The WOI is biologically narrow, often lasting only 2 to 3 days. Starting progesterone too early or too late results in endometrial asynchrony, where the embryo and uterine lining are out of sync. Because the frozen embryo’s developmental stage is known precisely, progesterone timing must be carefully calculated to ensure the embryo arrives at a prepared uterus. This coordinated timing is essential, as a mismatch can lead to implantation failure.
Timing Progesterone Initiation in Programmed Cycles
Programmed, or Hormone Replacement Therapy (HRT), cycles are highly controlled and do not rely on the patient’s natural ovulation. In these cycles, the clinic determines the timing of progesterone to artificially synchronize the endometrium with the embryo’s age. The patient first receives estrogen to thicken the uterine lining, typically until it reaches 7 millimeters or greater. Once the lining is ready, progesterone is initiated, marking the start of the countdown to the transfer day.

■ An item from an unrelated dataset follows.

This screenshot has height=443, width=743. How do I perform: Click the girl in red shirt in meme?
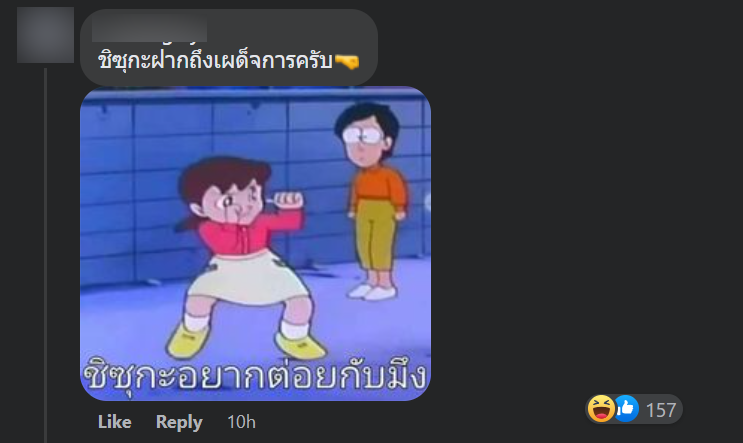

The precise timing is calculated backward from the transfer date based on the embryo’s age. For a Day 5 blastocyst, the transfer is planned for the sixth day after starting progesterone supplementation. This ensures the embryo has been exposed to the correct hormonal environment for a duration equivalent to its age. For example, if a Day 5 blastocyst is transferred on a Monday, the patient starts progesterone five full days prior, on the Wednesday before.
For a Day 3 cleavage-stage embryo, the transfer is scheduled for the fourth day of progesterone exposure. The goal is to mimic the natural five-day journey an embryo takes from fertilization to implantation in the uterus. Since the ovaries are suppressed, the patient relies completely on the administered medication to create the receptive environment.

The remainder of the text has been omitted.